Still, for all the benefits of promotional marketing programs, there are risks to the strategy, too. The resort faced with a big payout for that hole in one may be hard pressed to cover the prize money, given the negative financial impact. Anticipating the risk in advance is important, and there’s an insurance line for that: over-redemption and prize indemnity, and, yes, hole-in-one insurance, too.

Here’s how to manage the risks.

When a promotional event is planned that has a big-ticket prize is at stake – say, cash or a new car – the promoter might put cash reserves in place to cover the cost. Or, the promoter can take out prize indemnity insurance and let the insurer take on the risk of making the payout.

It covers what it’s purchased to cover – a grand prize – but not anything outside of that. What it doesn’t cover are guaranteed prizes. The cost of this insurance is dictated by such variables as the amount of skill required to win, the value of the prize, and how many potential winners might participate.

Incidentally, hole-in-one insurance is a variation of prize indemnity coverage, with particular criteria, such as hole yardage, number of professional and amateur participants, number of rounds and, of course, value of the prize.

Hotels planning such events should be aware of three provisos in proceeding.

1. Align the promotion to the brand. The promotion and prize should suit the business, but equally important is to establish what the business hopes to gain in return. Go back to that hole-in-one promotion by a golf resort that wants to leverage its big draw: award-winning greens. A $100,000 prize is a great reward for the guest who shoots a hole-in-one. USA Today reports the odds of a hole in one on a par 3 is 12,500-to-1 for amateurs; 7,500-to-1 for professional golfers. Prize indemnity insurance would cover the risk of someone winning, and the resort is building excitement and buzz either way.

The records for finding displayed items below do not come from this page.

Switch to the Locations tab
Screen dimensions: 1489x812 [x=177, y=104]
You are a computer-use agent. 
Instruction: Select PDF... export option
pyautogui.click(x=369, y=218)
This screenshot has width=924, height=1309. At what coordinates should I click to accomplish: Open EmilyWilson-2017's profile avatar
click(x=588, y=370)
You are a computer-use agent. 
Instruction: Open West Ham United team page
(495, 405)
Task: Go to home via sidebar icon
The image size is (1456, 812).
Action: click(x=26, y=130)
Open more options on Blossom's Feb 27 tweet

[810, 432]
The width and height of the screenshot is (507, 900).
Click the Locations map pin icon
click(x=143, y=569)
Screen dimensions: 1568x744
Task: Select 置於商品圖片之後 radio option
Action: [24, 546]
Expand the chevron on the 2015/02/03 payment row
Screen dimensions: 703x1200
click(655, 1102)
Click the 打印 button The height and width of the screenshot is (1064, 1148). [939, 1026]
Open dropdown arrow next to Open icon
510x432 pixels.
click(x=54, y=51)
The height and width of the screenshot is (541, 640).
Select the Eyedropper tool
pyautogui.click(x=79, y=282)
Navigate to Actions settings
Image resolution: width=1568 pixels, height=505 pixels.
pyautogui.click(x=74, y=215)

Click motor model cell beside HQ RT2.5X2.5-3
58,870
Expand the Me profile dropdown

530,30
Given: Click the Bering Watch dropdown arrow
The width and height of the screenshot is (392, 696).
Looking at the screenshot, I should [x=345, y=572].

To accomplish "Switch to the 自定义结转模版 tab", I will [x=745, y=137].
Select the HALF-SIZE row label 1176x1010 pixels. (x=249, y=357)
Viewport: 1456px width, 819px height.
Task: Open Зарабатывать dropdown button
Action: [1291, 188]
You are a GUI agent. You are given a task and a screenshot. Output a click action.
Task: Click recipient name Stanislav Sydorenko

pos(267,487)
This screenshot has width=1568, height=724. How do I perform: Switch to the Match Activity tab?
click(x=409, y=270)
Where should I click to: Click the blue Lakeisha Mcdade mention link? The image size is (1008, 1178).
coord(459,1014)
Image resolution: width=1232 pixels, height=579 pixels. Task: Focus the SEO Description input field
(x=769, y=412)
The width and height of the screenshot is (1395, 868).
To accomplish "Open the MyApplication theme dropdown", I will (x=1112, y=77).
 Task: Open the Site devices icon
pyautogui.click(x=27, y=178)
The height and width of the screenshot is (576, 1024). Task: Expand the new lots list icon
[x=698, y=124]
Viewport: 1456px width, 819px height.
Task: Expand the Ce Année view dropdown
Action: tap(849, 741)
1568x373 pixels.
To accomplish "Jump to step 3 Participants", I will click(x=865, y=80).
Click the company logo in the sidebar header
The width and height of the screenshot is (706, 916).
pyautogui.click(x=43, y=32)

2. Financial parameters dictate the insurance coverage. The promotion also must fit within a budget. If a company has allocated a certain percentage of every product sold toward this promotional offer, then any promotional offer to the consumer – whether self-insured or using promotional insurance – must fit within that target. Once the budget is determined, a qualified broker must be enlisted to find the best insurance product that will allow the promoter to get the benefits of the promotion, but as cost-effectively as possible.

3. Policy terms matter. For a hotel to receive the full payout of any policy that insures a promotional offer, it must follow the specified terms and conditions. Promotional insurance underwriters are flexible in the extent of what they will insure and in the drafting of the policy. But, once in place, the policy must be followed to ensure the appropriate payout. A broker can help secure promotional coverage, file claims, and submit paperwork to help companies obtain payment more quickly.

Stefan Burkey is the hospitality practice leader for HUB International Florida. In this role, he oversees insurance placement solutions for owners, developers, and operators from limited-service hotels to full-scale resorts. Stefan and his team clearly understand the financial needs and exposures associated with the hospitality industry, and their singular focus has generated profound market knowledge and significant buying power for HUB clients throughout Florida and the U.S. He won Risk & Insurance’s 2023 Hospitality Power Broker of the Year.